L'albero della storia è sempre verde

L'albero della storia è sempre verde

"Teniamo ben ferma la comprensione del fatto che, di regola, le classi dominanti vincono sempre perché sempre in possesso della comprensione della totalità concettuale della riproduzione sociale, e le classi dominate perdono sempre per la loro stupidità strategica, dovuta all’impossibilità materiale di accedere a questa comprensione intellettuale. Nella storia universale comparata non vi sono assolutamente eccezioni. La prima e l’unica eccezione è il 1917 russo. Per questo, sul piano storico-mondiale, Lenin è molto più grande di Marx. Marx è soltanto il coronamento del grande pensiero idealistico ed umanistico tedesco, ed il fondatore del metodo della comprensione della storia attraverso i modi di produzione. Ma Lenin è molto di più. Lenin è il primo esempio storico in assoluto in cui le classi dominate, sia pure purtroppo soltanto per pochi decenni, hanno potuto vincere contro le classi dominanti. Bisogna dunque studiare con attenzione sia le ragioni della vittoria che le ragioni della sconfitta. Ma esse stanno in un solo complesso di problemi, la natura del partito comunista ed il suo rovesciamento posteriore classistico, individualistico e soprattutto anti- comunitario" Costanzo Preve da "Il modo di produzione comunitario. Il problema del comunismo rimesso sui piedi"

giovedì 23 giugno 2022

Avanza la consapevolezza che l'alternativa all'Occidente che ha sempre depredato gli altri paesi esiste

La bandiera russa sventola in Africa



I residenti del Burkina Faso hanno tenuto una serie di manifestazioni per chiedere il ritiro delle truppe francesi dal paese e l’ingresso di volontari russi per fronteggiare eventuali delle truppe di Parigi di continuare a gestire di fatto il potere ed ecco un breve filmato di una delle tante manifestazioni: gli abitanti chiedono protezione contro il corpo formato da 2400 francesi e da altri 900 soldati di altri Paesi europei tra cui quelli del contingente italiano che si trovano nella singolare e indignitosa condizione di agire in favore del neocolonialismo in veste di truppe a loro volta coloniali e senza il minimo plausibile interesse nel Paese africano se non il pretesto del presunto terrorismo che è poi evocato dagli stessi che lo prendere a scusa per interventi militari.

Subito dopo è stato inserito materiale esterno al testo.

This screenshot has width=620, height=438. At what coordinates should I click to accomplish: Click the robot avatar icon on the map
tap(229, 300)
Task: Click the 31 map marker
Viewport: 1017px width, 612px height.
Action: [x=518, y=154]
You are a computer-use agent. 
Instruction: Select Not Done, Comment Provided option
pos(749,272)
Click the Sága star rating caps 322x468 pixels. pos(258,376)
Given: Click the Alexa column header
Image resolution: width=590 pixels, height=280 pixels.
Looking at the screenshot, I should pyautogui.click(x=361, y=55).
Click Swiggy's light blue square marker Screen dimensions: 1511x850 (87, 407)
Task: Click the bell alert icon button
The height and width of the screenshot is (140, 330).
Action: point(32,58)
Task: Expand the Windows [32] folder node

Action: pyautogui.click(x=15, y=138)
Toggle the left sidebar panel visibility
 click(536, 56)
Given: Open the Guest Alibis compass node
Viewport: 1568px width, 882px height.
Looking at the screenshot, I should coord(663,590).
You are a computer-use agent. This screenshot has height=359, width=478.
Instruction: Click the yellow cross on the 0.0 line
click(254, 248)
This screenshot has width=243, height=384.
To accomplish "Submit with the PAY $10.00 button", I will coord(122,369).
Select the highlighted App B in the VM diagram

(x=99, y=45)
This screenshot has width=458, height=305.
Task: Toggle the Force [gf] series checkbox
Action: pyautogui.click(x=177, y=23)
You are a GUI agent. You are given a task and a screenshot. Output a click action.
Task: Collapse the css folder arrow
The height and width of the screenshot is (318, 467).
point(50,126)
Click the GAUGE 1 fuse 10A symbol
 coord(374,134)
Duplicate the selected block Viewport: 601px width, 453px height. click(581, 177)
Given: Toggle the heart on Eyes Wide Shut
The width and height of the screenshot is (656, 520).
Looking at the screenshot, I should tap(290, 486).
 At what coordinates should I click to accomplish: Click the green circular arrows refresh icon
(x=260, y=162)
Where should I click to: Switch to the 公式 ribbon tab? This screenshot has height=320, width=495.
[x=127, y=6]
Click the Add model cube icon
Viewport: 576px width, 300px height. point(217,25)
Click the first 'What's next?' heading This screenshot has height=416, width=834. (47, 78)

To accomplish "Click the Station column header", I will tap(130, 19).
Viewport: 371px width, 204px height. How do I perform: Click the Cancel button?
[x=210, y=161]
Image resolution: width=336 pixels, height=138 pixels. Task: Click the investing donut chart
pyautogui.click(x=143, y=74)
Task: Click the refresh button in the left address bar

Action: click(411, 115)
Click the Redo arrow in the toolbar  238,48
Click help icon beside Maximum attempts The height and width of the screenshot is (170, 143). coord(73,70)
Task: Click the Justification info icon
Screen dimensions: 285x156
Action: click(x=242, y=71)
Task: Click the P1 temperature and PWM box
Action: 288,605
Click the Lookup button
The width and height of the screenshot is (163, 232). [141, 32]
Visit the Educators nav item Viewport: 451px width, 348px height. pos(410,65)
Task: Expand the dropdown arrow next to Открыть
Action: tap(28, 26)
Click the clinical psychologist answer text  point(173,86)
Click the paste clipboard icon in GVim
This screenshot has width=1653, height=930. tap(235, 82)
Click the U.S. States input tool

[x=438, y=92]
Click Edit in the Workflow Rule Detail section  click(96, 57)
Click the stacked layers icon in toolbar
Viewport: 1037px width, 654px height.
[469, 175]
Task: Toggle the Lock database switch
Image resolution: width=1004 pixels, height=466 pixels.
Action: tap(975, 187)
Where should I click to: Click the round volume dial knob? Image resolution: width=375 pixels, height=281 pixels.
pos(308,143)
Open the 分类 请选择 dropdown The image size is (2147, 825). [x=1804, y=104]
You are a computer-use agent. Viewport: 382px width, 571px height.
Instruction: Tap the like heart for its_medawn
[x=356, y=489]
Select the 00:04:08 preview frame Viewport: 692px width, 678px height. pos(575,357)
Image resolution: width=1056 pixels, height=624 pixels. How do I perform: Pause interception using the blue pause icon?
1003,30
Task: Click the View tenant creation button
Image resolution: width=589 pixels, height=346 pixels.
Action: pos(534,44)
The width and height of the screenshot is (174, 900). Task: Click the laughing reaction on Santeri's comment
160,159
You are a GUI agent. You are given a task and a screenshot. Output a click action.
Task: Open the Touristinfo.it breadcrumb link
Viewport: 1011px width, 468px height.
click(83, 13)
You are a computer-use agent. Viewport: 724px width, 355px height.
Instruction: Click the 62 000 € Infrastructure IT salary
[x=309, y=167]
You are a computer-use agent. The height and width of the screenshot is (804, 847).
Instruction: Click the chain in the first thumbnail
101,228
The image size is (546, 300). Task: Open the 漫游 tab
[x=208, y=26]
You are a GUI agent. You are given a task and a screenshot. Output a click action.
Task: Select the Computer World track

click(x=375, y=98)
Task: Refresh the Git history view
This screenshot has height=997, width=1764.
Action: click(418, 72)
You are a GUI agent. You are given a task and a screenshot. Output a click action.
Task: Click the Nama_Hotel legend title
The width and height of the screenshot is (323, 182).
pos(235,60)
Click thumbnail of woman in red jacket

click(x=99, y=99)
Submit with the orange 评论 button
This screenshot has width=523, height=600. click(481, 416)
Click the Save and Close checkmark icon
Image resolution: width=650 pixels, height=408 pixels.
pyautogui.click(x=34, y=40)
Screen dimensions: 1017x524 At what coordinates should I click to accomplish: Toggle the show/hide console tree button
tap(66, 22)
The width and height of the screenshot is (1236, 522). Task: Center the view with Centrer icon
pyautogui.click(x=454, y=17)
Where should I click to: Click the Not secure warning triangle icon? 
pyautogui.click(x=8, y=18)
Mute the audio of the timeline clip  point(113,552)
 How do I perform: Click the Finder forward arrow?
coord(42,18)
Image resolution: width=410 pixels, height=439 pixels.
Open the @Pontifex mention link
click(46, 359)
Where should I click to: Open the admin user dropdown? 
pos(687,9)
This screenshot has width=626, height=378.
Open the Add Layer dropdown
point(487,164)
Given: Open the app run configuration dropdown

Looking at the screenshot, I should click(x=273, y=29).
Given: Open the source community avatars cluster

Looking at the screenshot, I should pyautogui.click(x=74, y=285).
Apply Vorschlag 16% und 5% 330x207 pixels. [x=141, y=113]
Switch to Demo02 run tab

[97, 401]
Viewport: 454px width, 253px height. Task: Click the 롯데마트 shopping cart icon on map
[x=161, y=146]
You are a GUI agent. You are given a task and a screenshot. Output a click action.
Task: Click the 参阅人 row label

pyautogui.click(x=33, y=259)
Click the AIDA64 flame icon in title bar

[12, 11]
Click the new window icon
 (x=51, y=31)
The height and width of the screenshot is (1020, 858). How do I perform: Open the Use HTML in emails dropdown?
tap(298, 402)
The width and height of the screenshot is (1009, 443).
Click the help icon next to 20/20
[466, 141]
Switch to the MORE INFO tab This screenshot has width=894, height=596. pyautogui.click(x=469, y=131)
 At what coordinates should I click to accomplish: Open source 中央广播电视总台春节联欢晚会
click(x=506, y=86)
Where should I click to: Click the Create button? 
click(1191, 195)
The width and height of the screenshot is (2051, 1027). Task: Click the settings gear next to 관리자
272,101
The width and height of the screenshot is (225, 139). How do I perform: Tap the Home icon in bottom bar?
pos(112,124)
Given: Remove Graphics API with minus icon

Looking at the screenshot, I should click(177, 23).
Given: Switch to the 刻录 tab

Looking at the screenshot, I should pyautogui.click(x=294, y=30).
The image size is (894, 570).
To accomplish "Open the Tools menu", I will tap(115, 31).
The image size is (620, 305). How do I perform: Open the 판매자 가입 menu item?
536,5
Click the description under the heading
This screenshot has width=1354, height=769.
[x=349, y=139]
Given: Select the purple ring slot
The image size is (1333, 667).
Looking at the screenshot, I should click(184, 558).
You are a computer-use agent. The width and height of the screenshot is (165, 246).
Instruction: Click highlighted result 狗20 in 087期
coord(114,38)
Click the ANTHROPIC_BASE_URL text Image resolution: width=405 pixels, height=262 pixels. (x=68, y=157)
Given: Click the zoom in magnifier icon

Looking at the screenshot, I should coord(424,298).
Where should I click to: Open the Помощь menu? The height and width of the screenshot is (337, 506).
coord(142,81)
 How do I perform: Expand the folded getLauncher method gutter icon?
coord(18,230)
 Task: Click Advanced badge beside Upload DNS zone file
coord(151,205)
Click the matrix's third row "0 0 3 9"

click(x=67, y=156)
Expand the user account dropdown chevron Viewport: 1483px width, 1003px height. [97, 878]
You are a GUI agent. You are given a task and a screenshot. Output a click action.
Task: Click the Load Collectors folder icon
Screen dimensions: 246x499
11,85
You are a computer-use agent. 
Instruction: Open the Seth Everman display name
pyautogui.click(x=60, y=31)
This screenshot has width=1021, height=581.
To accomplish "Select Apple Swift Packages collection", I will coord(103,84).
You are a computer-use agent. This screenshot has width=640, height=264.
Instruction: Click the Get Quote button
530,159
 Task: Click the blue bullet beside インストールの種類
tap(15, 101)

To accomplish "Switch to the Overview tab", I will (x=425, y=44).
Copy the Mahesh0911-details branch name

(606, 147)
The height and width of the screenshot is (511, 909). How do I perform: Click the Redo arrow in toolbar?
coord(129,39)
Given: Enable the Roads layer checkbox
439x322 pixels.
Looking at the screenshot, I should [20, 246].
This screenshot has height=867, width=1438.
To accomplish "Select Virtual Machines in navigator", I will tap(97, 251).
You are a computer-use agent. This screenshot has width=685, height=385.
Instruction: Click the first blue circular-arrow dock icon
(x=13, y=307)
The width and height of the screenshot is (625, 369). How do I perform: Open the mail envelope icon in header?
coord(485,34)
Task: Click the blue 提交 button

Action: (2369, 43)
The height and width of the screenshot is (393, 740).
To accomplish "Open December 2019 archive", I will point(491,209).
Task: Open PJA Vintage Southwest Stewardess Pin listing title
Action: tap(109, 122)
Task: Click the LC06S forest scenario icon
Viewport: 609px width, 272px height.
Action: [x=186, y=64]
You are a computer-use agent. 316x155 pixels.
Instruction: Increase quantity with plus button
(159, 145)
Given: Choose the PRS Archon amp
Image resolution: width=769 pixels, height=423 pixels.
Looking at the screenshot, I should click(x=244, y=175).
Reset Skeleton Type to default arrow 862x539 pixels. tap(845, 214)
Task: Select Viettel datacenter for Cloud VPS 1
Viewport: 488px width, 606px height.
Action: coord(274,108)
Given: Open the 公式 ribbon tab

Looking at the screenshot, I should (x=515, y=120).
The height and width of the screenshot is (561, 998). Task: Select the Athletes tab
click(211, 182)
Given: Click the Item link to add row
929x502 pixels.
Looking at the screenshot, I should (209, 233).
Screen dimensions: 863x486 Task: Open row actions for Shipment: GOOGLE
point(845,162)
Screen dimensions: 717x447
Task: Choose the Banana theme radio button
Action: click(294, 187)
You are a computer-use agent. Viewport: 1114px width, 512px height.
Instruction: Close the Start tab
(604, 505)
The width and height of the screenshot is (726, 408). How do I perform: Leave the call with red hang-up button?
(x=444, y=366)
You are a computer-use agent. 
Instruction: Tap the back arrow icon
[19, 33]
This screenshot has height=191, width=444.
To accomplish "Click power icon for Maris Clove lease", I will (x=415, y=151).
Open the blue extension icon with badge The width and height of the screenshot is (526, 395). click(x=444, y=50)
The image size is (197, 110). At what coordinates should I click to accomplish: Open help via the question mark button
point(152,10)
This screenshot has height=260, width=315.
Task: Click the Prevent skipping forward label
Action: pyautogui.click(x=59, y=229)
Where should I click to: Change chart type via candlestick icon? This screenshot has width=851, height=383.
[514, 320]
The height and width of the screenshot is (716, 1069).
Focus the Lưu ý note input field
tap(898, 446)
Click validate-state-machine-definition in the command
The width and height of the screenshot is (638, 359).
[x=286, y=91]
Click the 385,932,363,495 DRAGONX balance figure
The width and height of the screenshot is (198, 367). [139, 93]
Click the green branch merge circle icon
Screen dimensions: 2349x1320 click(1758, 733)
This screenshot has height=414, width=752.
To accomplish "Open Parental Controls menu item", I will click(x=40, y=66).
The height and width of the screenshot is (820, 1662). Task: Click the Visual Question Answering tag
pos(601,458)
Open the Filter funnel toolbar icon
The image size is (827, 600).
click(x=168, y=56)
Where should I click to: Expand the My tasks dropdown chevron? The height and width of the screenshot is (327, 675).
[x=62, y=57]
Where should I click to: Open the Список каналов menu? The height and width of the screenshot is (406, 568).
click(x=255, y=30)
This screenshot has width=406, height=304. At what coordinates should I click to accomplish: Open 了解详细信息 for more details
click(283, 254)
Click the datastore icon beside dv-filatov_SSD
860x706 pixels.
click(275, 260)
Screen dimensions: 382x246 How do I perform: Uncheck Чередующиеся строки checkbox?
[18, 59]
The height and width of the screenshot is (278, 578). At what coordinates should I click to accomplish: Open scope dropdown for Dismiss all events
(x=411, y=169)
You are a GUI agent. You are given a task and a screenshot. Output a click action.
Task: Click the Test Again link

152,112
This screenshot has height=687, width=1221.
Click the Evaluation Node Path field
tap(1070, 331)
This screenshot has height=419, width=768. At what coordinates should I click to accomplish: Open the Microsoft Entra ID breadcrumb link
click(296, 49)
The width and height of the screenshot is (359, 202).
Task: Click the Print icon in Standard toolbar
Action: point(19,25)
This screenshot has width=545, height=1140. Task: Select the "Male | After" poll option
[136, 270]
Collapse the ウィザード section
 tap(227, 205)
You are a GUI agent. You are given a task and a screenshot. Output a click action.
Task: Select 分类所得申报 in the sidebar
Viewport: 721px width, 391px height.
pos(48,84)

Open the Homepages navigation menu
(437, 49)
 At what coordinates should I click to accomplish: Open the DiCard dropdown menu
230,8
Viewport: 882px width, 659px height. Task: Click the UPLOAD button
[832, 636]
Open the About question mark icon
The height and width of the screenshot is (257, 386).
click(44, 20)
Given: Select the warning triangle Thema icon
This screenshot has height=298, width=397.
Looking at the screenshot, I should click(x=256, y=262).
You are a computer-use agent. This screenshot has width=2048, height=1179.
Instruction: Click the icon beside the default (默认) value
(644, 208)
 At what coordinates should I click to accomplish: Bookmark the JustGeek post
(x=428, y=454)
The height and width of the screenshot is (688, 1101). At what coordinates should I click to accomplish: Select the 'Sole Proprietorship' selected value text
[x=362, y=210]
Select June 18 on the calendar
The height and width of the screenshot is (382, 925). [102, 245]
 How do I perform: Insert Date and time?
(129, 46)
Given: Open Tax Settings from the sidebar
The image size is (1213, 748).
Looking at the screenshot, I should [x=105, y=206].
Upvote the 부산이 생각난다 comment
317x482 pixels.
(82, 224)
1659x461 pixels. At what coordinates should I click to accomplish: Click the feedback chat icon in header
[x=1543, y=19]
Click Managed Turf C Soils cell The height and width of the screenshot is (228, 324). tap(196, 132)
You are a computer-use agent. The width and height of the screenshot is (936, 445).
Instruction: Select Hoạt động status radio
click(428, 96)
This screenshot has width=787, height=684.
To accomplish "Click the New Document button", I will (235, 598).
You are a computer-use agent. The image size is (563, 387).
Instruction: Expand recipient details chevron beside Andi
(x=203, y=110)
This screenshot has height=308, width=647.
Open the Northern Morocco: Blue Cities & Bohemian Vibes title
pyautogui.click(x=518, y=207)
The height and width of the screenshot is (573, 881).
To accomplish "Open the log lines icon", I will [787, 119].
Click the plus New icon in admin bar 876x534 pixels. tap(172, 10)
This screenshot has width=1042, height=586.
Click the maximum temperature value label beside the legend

Queste forze sono state definitivamente scacciate dal Mali con l’aiuto decisivo dei volontari russi del gruppo Wagner che hanno immediatamente fatto capire agli europei che la musica era cambiata e che non potevano più bullizzare a piacere i governi dell’africa sahariana. Adesso le truppe di Parigi e gli altri scalzacani al seguito si stanno riversando dal Mali in Burkina Faso e ecco la ragione dell’invocazione alla Russia per intervenire anche lì. In effetti la Repubblica Centrafricana e il Mali sono di fatto già usciti dall’impero neocoloniale francese: Il Burkina Faso potrebbe essere il terzo e ci sono i prerequisiti perché una situazione simile si ripeta in Niger, a cui la Francia si aggrapperà con le unghie e con i denti poiché ci sono giacimenti di uranio estremamente importanti per l’industria nucleare di Parigi. Una ragione in più per la Russia di incalzare i neocolonialisti e le loro ruberie (basti pensare a quanto Parigi ha lucrato sul franco cfa che recentemente è stato battezzato eco, rimanendo sempre però lo stesso strumento monetario di sfruttamento).

Non è la prima volta negli ultimi anni che la bandiera russa sventola in Africa, ma sono i primi giorni in cui questo avviene in maniera massiccia in Burkina Faso.